The 'openssl verify' command is *very* useful for verifying that a set of certificates all line up. Sadly, it seems unable to work with a CRL directory, but it can take a bundle of CRLs appended to one another. If I recall correctly, order of those CRLs is important.

 openssl verify -purpose sslclient -crl_check_all -CApath /var/lib/puppet/ssl/certdir/ -CRLfile crl-bundle.pem relabs08.mozilla.com.crt

When debugging, start by using openssl s_client on the client, rather than running puppet. Puppet currently ignores the error codes from certificate validation, so it will give you very little data to debug with. I'm working on a patch for better reporting.

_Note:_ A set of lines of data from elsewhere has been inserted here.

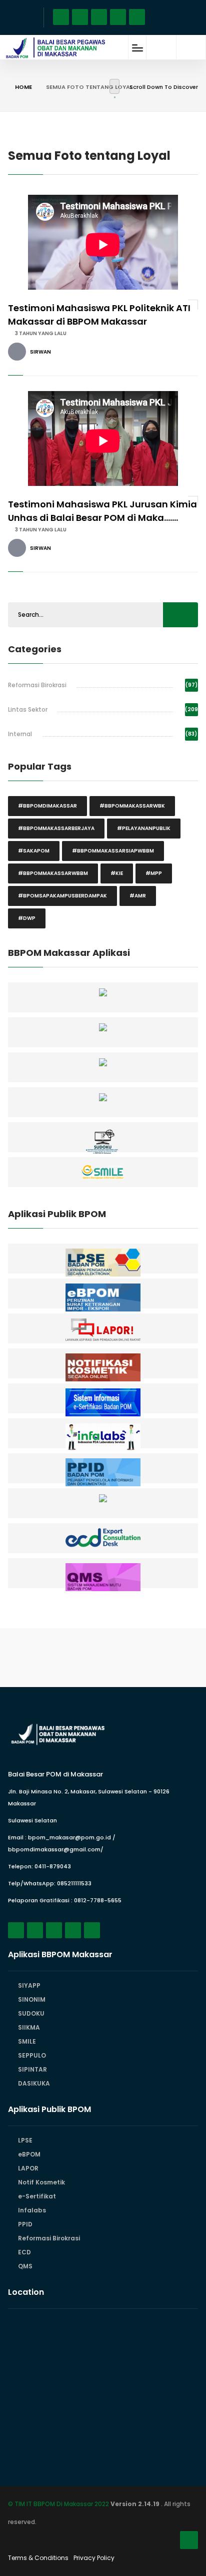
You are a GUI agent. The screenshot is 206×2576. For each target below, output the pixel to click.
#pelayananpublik (143, 828)
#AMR (138, 895)
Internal (20, 734)
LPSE (25, 2140)
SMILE (27, 2041)
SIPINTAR (32, 2069)
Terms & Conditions (38, 2558)
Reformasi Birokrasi (37, 685)
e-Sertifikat (37, 2196)
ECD (24, 2252)
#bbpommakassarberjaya (56, 828)
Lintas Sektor (28, 709)
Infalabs (32, 2210)
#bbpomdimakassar (47, 806)
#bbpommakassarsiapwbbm (113, 851)
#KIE (116, 873)
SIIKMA (29, 2027)
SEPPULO (32, 2055)
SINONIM (32, 1999)
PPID (25, 2224)
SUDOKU (31, 2013)
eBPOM (29, 2154)
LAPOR (28, 2168)
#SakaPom (34, 851)
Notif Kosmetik (41, 2182)
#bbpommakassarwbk (132, 806)
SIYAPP (29, 1985)
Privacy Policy (94, 2558)
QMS (25, 2266)
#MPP (154, 873)
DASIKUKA (34, 2083)
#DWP (27, 918)
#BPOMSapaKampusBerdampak (62, 895)
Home (23, 87)
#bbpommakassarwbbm (53, 873)
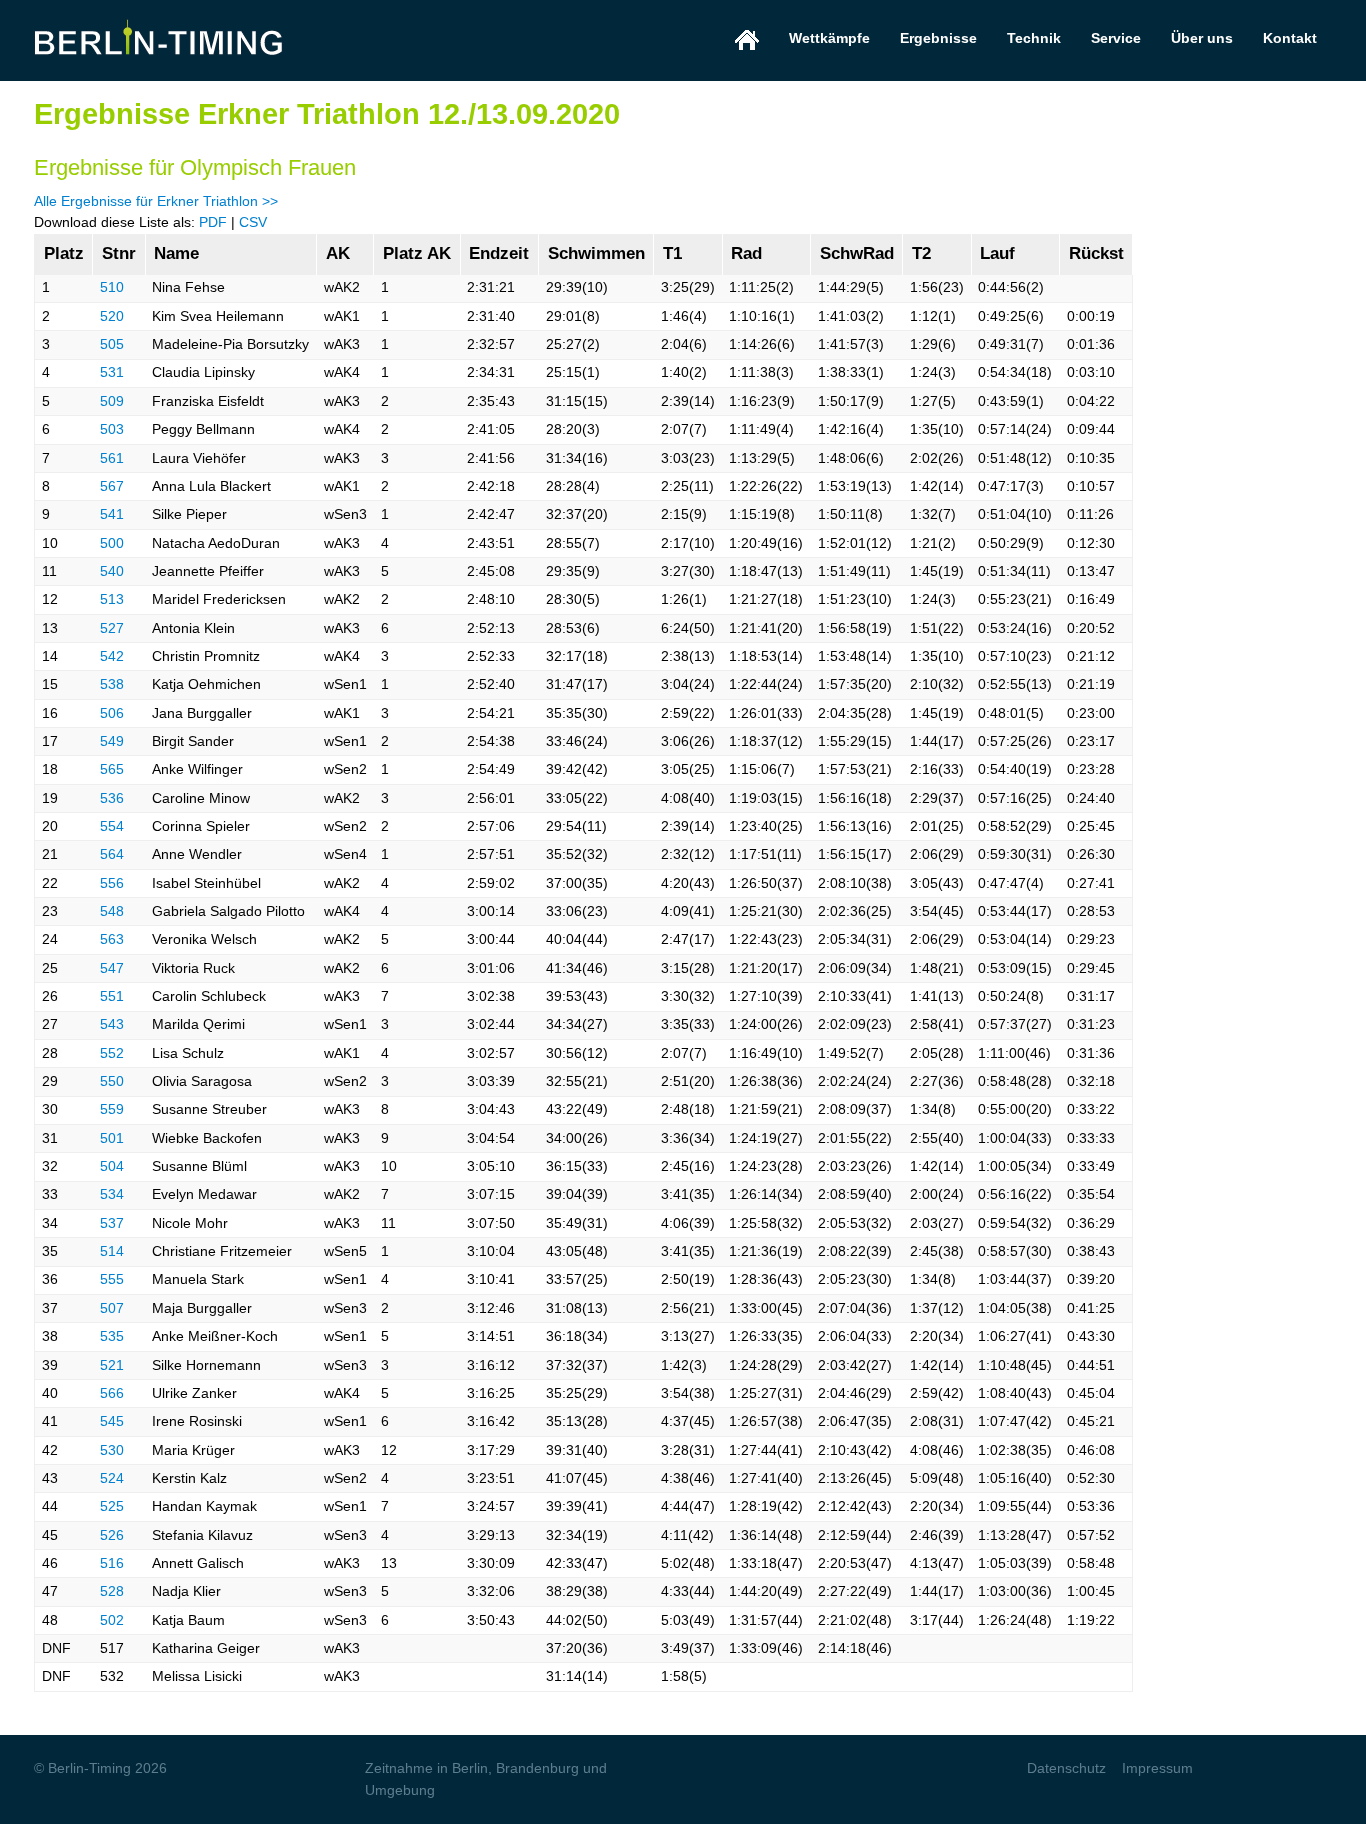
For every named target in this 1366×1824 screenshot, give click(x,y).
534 (112, 1194)
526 (112, 1535)
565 (112, 769)
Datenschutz (1066, 1768)
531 (112, 372)
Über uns (1202, 38)
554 (112, 826)
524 (112, 1478)
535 (112, 1336)
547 (112, 968)
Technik (1034, 38)
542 (112, 656)
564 (112, 854)
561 (112, 458)
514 (112, 1251)
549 (112, 741)
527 (112, 628)
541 (112, 514)
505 (112, 344)
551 (112, 996)
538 (112, 684)
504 (112, 1166)
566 (112, 1393)
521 (112, 1365)
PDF (213, 222)
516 (112, 1563)
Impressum (1157, 1768)
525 (112, 1506)
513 (112, 599)
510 (112, 287)
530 (112, 1450)
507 (112, 1308)
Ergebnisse (938, 38)
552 (112, 1053)
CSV (253, 222)
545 (112, 1421)
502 (112, 1620)
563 (112, 939)
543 (112, 1024)
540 (112, 571)
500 (112, 543)
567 (112, 486)
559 (112, 1109)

openssl s_client -connect puppet:8140 -verify 3 -CAfile certs/ca.pem 
   -cert certs/$client.pem -key private_keys/$client.pem

Look for two things: first, at the very bottom of the output, you'll see the overall result of the validation. Second, if you get your shell prompt back right away, then Apache is rejecting you.

You can add 'LogLevel Debug' to the Apache VirtualHost section to get *very* verbose logging of its SSL machinations.